EXERCISE BRIEF: Print out the full listing exactly as it reads.

===== GIVEN RECORDS =====

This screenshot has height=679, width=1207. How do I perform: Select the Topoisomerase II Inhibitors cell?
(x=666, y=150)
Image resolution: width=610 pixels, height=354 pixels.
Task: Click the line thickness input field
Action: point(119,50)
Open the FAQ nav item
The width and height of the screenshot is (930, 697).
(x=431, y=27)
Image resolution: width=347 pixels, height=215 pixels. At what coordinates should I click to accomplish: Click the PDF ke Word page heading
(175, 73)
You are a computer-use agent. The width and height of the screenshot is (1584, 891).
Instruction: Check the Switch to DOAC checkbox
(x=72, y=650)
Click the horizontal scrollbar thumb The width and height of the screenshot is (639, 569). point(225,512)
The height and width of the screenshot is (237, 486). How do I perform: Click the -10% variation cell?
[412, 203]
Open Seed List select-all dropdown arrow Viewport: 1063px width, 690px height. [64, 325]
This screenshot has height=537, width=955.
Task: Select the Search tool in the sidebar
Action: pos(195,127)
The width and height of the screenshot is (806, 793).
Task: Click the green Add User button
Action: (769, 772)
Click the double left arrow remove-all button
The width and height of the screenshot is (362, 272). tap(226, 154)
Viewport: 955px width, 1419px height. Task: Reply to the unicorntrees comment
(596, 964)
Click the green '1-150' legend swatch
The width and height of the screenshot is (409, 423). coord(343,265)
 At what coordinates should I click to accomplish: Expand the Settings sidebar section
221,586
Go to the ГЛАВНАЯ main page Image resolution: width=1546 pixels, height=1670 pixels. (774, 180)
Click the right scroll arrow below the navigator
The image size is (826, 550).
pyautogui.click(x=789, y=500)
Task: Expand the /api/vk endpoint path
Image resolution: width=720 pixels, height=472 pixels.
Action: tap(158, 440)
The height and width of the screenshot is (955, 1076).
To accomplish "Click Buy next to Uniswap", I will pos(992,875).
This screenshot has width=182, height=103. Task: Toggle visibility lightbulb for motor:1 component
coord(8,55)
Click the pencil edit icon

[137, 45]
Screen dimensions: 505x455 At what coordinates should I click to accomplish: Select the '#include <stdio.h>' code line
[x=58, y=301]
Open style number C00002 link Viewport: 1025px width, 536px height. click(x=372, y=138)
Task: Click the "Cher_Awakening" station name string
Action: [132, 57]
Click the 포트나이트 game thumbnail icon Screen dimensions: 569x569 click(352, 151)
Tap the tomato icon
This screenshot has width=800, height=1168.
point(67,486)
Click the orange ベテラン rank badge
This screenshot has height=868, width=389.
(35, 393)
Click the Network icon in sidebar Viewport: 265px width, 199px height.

=====

OUTPUT:
This screenshot has height=679, width=1207. How do I perform: Select the Topoisomerase II Inhibitors cell?
(x=666, y=150)
Image resolution: width=610 pixels, height=354 pixels.
Task: Click the line thickness input field
Action: point(119,50)
Open the FAQ nav item
The width and height of the screenshot is (930, 697).
(x=431, y=27)
Image resolution: width=347 pixels, height=215 pixels. At what coordinates should I click to accomplish: Click the PDF ke Word page heading
(175, 73)
You are a computer-use agent. The width and height of the screenshot is (1584, 891).
Instruction: Check the Switch to DOAC checkbox
(x=72, y=650)
Click the horizontal scrollbar thumb The width and height of the screenshot is (639, 569). point(225,512)
The height and width of the screenshot is (237, 486). How do I perform: Click the -10% variation cell?
[412, 203]
Open Seed List select-all dropdown arrow Viewport: 1063px width, 690px height. [64, 325]
This screenshot has height=537, width=955.
Task: Select the Search tool in the sidebar
Action: pos(195,127)
The width and height of the screenshot is (806, 793).
Task: Click the green Add User button
Action: (769, 772)
Click the double left arrow remove-all button
The width and height of the screenshot is (362, 272). tap(226, 154)
Viewport: 955px width, 1419px height. Task: Reply to the unicorntrees comment
(596, 964)
Click the green '1-150' legend swatch
The width and height of the screenshot is (409, 423). coord(343,265)
 At what coordinates should I click to accomplish: Expand the Settings sidebar section
221,586
Go to the ГЛАВНАЯ main page Image resolution: width=1546 pixels, height=1670 pixels. (774, 180)
Click the right scroll arrow below the navigator
The image size is (826, 550).
pyautogui.click(x=789, y=500)
Task: Expand the /api/vk endpoint path
Image resolution: width=720 pixels, height=472 pixels.
Action: tap(158, 440)
The height and width of the screenshot is (955, 1076).
To accomplish "Click Buy next to Uniswap", I will pos(992,875).
This screenshot has width=182, height=103. Task: Toggle visibility lightbulb for motor:1 component
coord(8,55)
Click the pencil edit icon

[137, 45]
Screen dimensions: 505x455 At what coordinates should I click to accomplish: Select the '#include <stdio.h>' code line
[x=58, y=301]
Open style number C00002 link Viewport: 1025px width, 536px height. click(x=372, y=138)
Task: Click the "Cher_Awakening" station name string
Action: [132, 57]
Click the 포트나이트 game thumbnail icon Screen dimensions: 569x569 click(352, 151)
Tap the tomato icon
This screenshot has width=800, height=1168.
point(67,486)
Click the orange ベテラン rank badge
This screenshot has height=868, width=389.
(35, 393)
Click the Network icon in sidebar Viewport: 265px width, 199px height.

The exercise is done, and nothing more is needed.